Investor Thesis
originating institutional returns
Litigation as a manufactured asset class. Junto builds the case, funds the case, and prosecutes the case — then feeds what it learns back into the machine.
Litigation finance has evolved into an institutional allocation class but lacks controlled origination. Most funds deploy capital into externally sourced cases with fragmented preparation and variable execution. Junto inverts that model.
The platform originates claims, engineers proof before filing, aligns capital internally, and executes through standardized trial methodology. Each case becomes an engineered asset. Operational intelligence feeds back into origination and deployment, improving efficiency across engagements.
The compounding advantage is structural rather than speculative. Returns follow from disciplined process control.
Downstream Selection Is a Losing Game
The first generation of litigation finance proved the thesis: lawsuits can be financed systematically. But the operating model remains structurally flawed. Funders sit downstream from lawyers, seeing only the deal flow lawyers choose to show them. Acceptance rates hover at 3–5% of formal requests — not because 95% lack merit, but because the input stream systematically excludes the highest-quality opportunities.
Throughput is constrained by diligence friction, proof-readiness, and legal-team quality — not by the availability of money. Even excellent underwriting cannot fix a contaminated input stream.
Three Pillars. One Platform.
Junto is a litigation venture studio with a captive fund. The fund deploys capital. The studio produces deployable assets. The architecture separates capital stewardship from asset creation, preventing conflicts of interest while compounding informational advantage with each matter processed.
Non-recourse lender. Does not control legal strategy; underwrites economic risk. Capital disbursed in milestone tranches tied to case progress — filing, survival of motion to dismiss, close of discovery, pretrial conference. European waterfall: LPs receive 100% of distributions until capital plus preferred return is recovered.
The engine of the platform.
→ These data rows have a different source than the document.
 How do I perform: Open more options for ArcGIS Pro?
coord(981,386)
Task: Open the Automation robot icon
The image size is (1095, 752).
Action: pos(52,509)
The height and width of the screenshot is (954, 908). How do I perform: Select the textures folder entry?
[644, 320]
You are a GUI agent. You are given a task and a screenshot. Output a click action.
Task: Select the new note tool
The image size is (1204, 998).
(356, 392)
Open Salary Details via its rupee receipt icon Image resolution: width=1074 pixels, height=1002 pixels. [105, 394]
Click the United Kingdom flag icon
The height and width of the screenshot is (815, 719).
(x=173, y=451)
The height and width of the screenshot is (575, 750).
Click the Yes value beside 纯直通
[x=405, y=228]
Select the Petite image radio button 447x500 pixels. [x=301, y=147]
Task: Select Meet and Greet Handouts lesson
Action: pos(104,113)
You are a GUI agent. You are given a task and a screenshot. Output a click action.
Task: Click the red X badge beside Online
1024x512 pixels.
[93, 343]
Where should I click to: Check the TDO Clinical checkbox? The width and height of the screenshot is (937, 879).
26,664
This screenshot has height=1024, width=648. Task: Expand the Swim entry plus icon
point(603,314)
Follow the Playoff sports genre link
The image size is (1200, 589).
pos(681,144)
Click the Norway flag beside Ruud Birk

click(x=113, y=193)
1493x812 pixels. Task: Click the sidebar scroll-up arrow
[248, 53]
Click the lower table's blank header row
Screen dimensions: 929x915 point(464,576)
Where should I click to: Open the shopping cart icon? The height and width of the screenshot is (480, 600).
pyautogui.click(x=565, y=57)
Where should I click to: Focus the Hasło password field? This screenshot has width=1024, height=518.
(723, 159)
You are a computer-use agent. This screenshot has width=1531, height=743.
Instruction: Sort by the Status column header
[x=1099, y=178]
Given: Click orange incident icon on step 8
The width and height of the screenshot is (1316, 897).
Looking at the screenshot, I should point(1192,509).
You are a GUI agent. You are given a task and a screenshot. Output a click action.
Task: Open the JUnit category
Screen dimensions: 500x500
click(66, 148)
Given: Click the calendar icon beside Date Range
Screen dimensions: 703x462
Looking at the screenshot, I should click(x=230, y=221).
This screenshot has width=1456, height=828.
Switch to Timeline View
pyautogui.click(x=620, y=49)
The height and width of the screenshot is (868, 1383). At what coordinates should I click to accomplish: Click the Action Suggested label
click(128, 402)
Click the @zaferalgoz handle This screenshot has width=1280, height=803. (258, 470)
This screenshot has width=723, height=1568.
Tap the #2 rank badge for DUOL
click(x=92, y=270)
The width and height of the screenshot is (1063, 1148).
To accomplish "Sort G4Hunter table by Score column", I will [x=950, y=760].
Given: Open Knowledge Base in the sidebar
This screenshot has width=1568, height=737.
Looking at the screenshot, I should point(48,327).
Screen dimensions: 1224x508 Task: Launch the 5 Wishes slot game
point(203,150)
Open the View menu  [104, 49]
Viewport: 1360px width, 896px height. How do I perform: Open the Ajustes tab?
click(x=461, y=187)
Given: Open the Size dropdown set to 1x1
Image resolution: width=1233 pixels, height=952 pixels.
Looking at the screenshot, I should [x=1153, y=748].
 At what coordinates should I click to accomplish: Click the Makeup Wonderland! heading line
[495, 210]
Engineers investment-grade litigation assets from raw signals of misconduct. AI-native workflows produce fact chronologies, liability theories, evidentiary maps, and damages models. Output is an Outline of Proof — mapping each legal element to evidence, custodians, and compulsion paths before fund capital is deployed.
A Guild of affiliated lawyers and firms. The Concierge provides operational infrastructure — paralegal support, discovery management, document review, and AI tooling — to execute engineered cases at scale. Each matter generates operational data that feeds back into the Venture Studio.
The integration of these three pillars is the moat. Each generates intelligence that improves the others — a flywheel that compounds over time and creates barriers to entry that capital alone cannot replicate.
Underwriting Procedure, Not Verdicts
Traditional litigation finance underwrites outcomes — the probability and magnitude of a favorable verdict at some uncertain future date. That structure creates duration risk and binary outcome exposure.
Junto underwrites procedure. Complex federal litigation contains procedural forcing functions that compel engagement and create settlement leverage independent of a jury verdict. The most critical is survival of a motion to dismiss. When a case is architected with proof-first discipline, it is built to survive that threshold on the strength of the record.
The leverage shift at that moment is decisive. The defendant faces discovery, escalating cost, and reputational exposure. Early resolution becomes the utility-maximizing outcome.
Speed Dominates Returns
Time is the rake. Every month a case drags, discovery costs burn capital, witnesses fade, and defendants weaponize delay. Procedural velocity is the single largest lever on IRR.
IRR Impact of Speed — 2.2× Multiple, 85% Success Rate
| Resolution Time | IRR | vs. 60-Month Baseline |
|---|---|---|
| 6 months | ~340% | +317pp |
| 18 months | ~52% | +29pp |
| 24 months | ~37% | +14pp |
| 60 months | ~23% | Baseline |
Moving from 3 years to 1.5 years roughly doubles IRR. Speed often exceeds the impact of improving success rate or multiple.
95–98% Cost Collapse
Not “Do you use ChatGPT?” — but workflow integration into litigation data architecture. Modular proof architecture. Computational document analysis. Template-driven motion practice. Automated discovery response.
The moat is not the technology. The moat is the workflow that permits technology to be used as designed.
Triple-Key Deployment
No capital is deployed unless three independent parties approve. The person selecting the case is not the person writing the check, and neither can override the independent ethical gatekeeper.
Projected duration, ROIC, counterparty risk, concentration limits.
Executing firm commits its own fee revenue on contingency — a substantial co-investment that aligns incentives.
Independent retired federal judge reviews for conflicts and compliance. Holds a hard veto regardless of projected return.